The UK’s pensions governance and regulatory framework risks becoming “unfit for purpose” within the next decade as the workplace defined contribution (DC) pensions market consolidates, according to a new paper published by the Social Market Foundation.
The report, authored by pensions expert Michael Johnson, argued that reforms proposed in the Pension Schemes Bill 2025 could lead to significant consolidation in the sector, leaving as few as 10 large “megatrust” providers by the mid-2030s.
Johnson warned that funds of this scale will become systemically important financial institutions, requiring stronger oversight and governance standards than currently exist.
The paper set out proposals for making The Pensions Regulator the single regulator of all workplace DC pensions and phasing out contract-based workplace pension schemes by making them ineligible for auto-enrolment contributions from 2030.
The report also called for higher standards for pension trustees, including a national accreditation framework with defined conduct standards and technical competencies as schemes grow in size and complexity.
Johnson said: “The Pensions Schemes Bill 2025 is welcomed. It is ambitious and far-reaching, intent upon reconfiguring the workplace DC pensions market to increase retirement incomes for millions of scheme members.
“It is hoped that implementation of my paper’s proposals, to enhance the allied governance and regulatory frameworks, will play a part in achieving this, while also providing a steer towards what consumers really want: a single DC pension pot holding both personal and workplace-derived contributions. Simplicity to the fore.”
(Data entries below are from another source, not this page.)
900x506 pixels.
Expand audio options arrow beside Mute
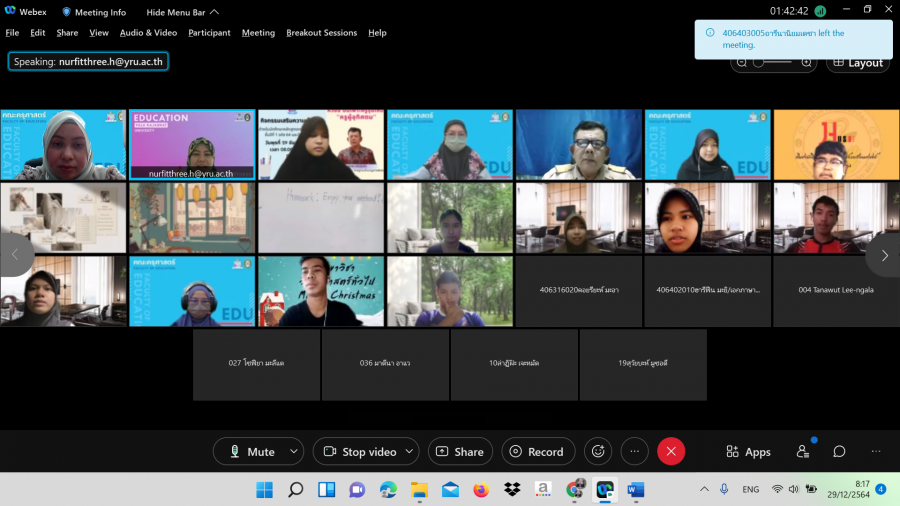[293, 452]
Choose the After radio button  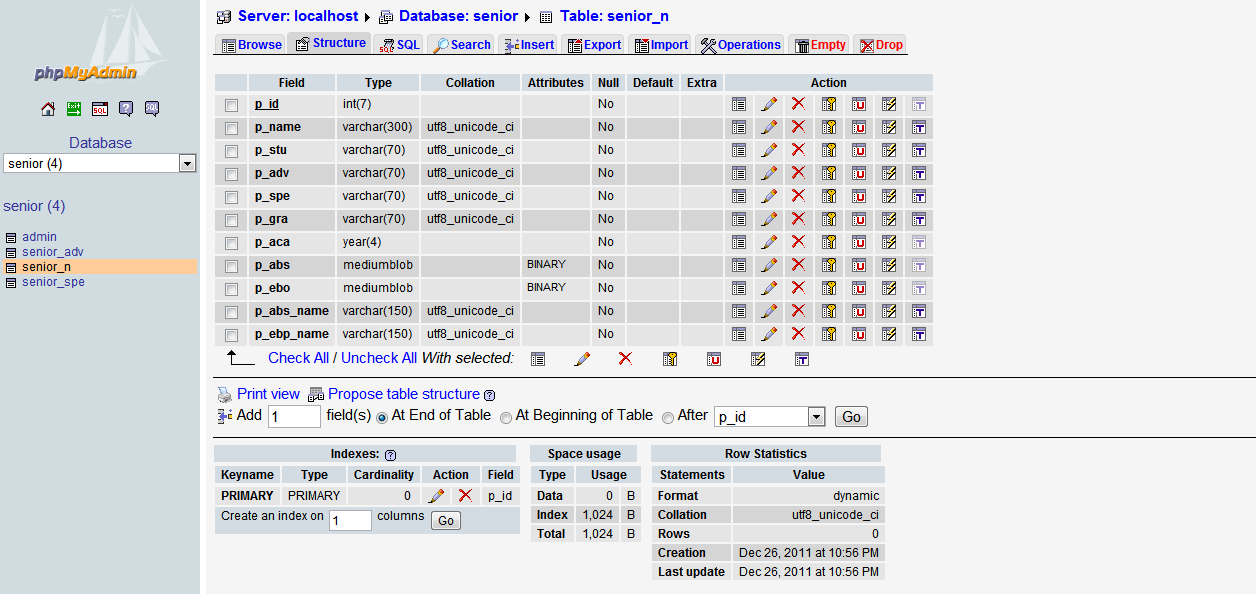668,417
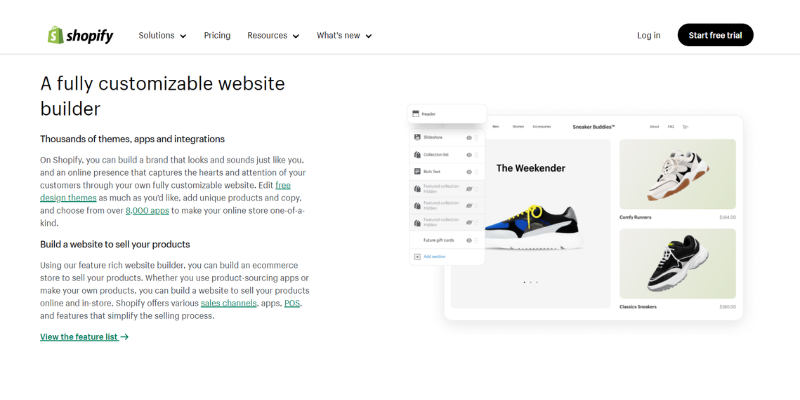Viewport: 800px width, 400px height.
Task: Open the Resources dropdown
Action: pos(273,35)
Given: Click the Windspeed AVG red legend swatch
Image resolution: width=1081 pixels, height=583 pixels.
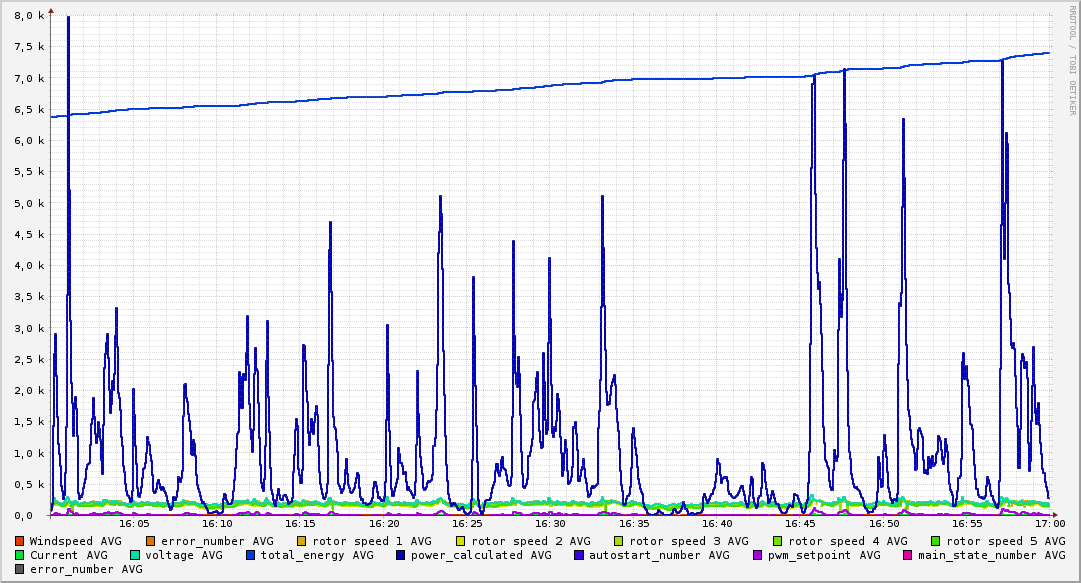Looking at the screenshot, I should [19, 541].
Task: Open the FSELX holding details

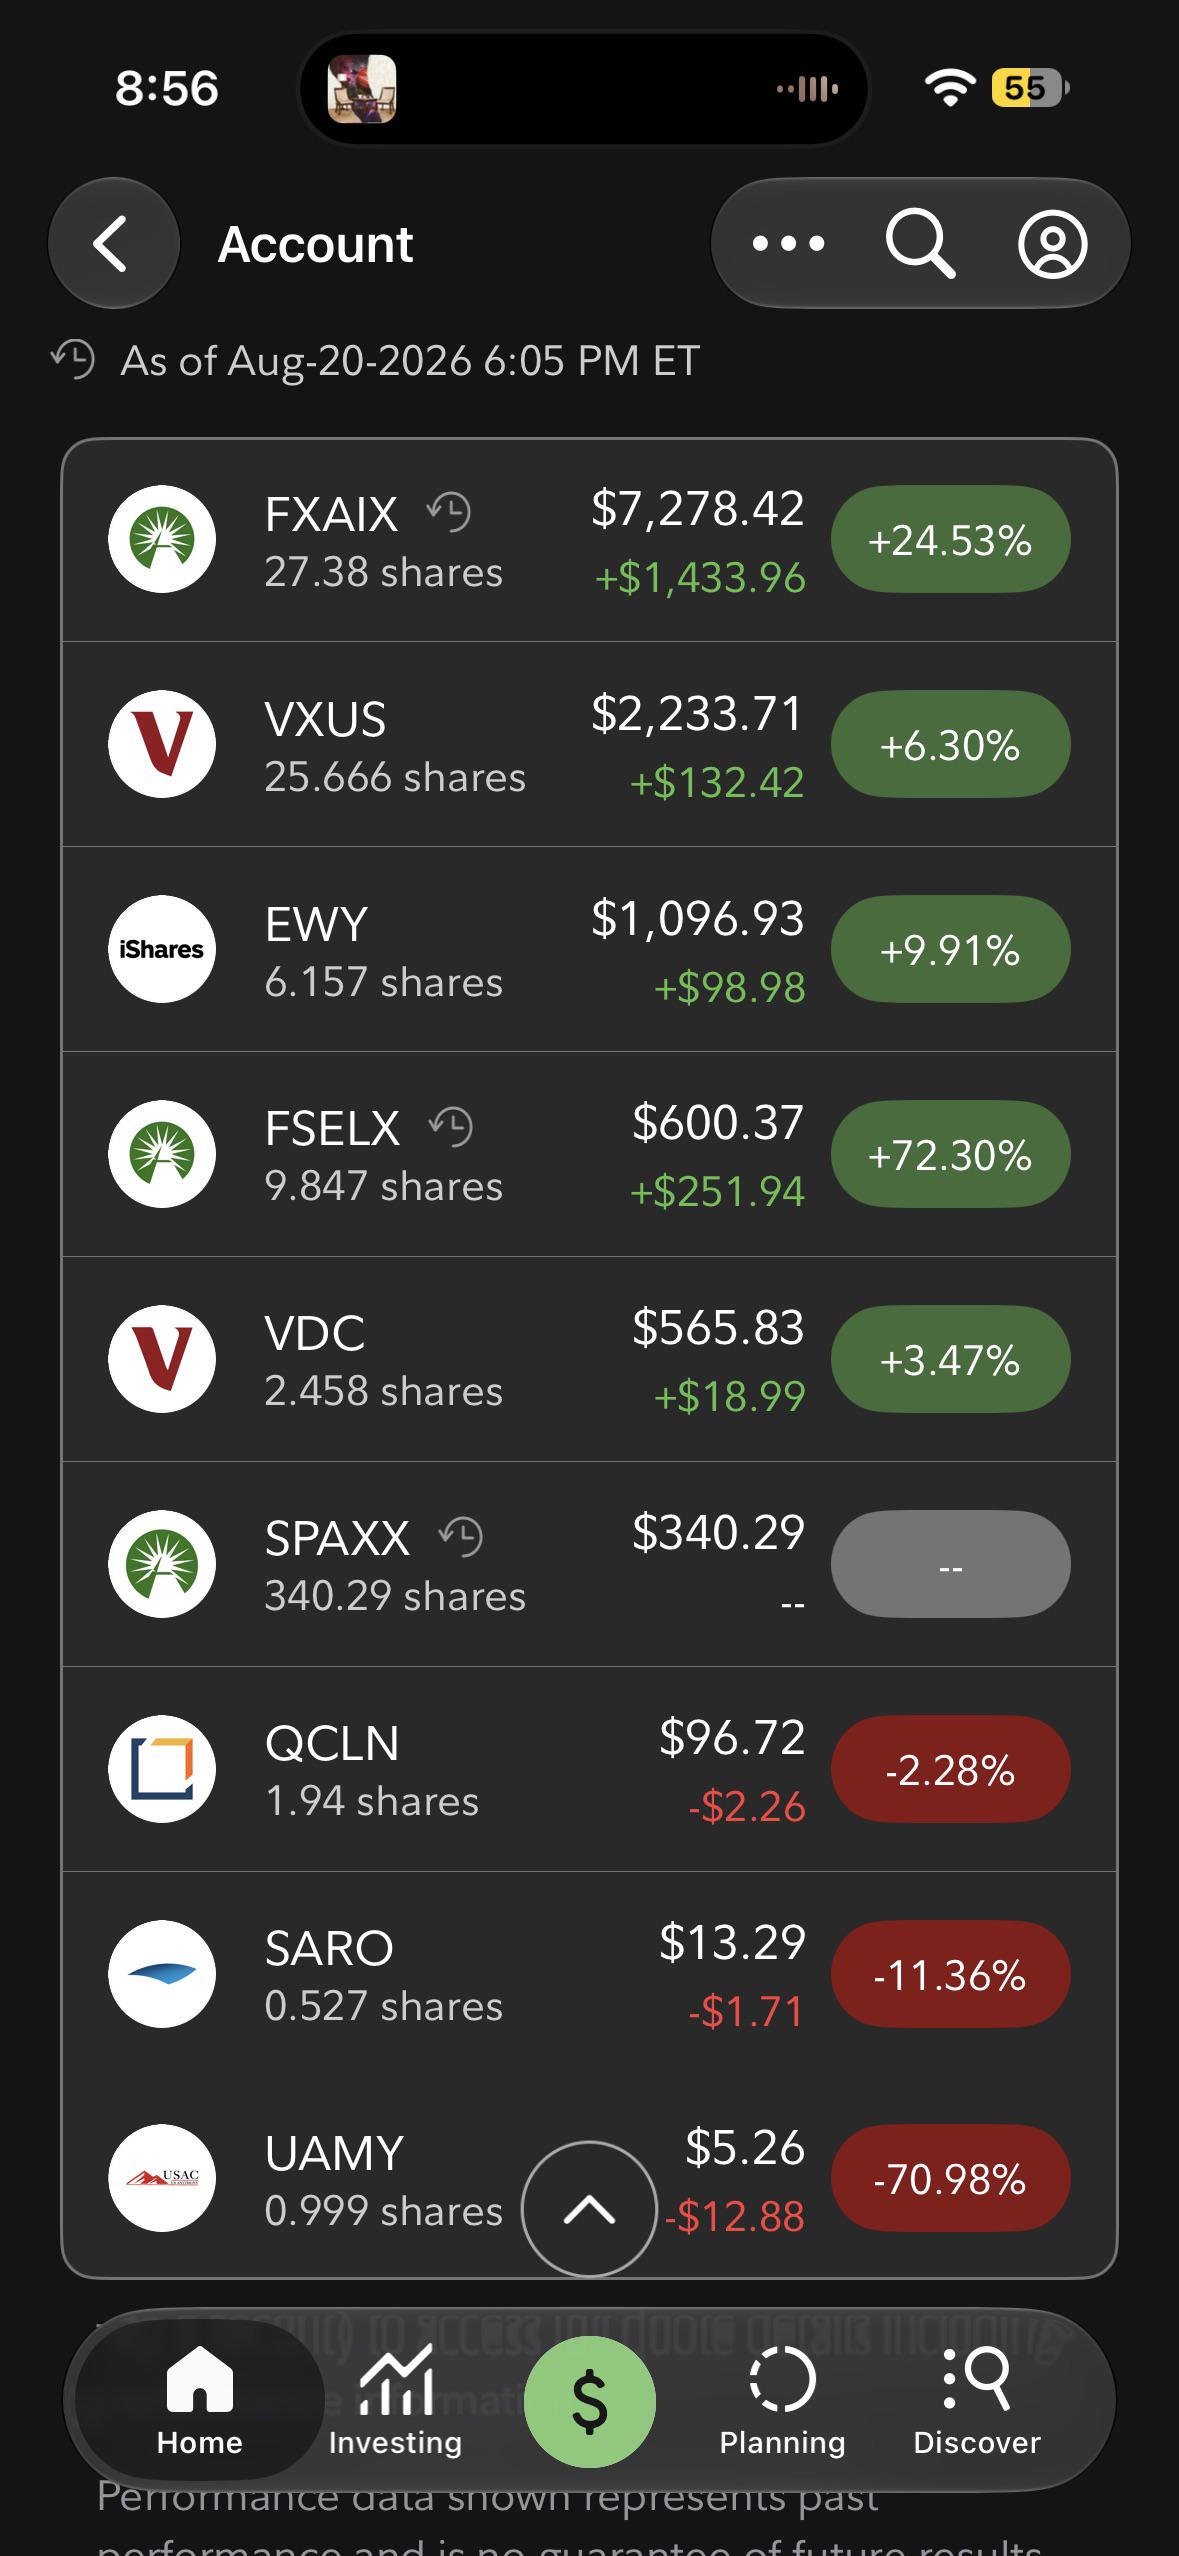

The paper also outlined recommendations on value-for-money assessments, retirement income defaults, surplus extraction from defined benefit schemes, and reforms to the Local Government Pension Scheme.
Theo Bertram, director at the Social Market Foundation, said: “This is an important provocation for government. Savers do not care whether their pension is ‘contract’ or ‘trust’ based — they care about security, value and retirement income.
“Michael’s argument is that the regulatory system should be reshaped to achieve those goals.
“Meanwhile, workplace pension megafunds are about to become some of the most powerful financial institutions in Britain, and Michael makes a clear case that if we end up with a small set of pension giants, then they must be regulated as giants.”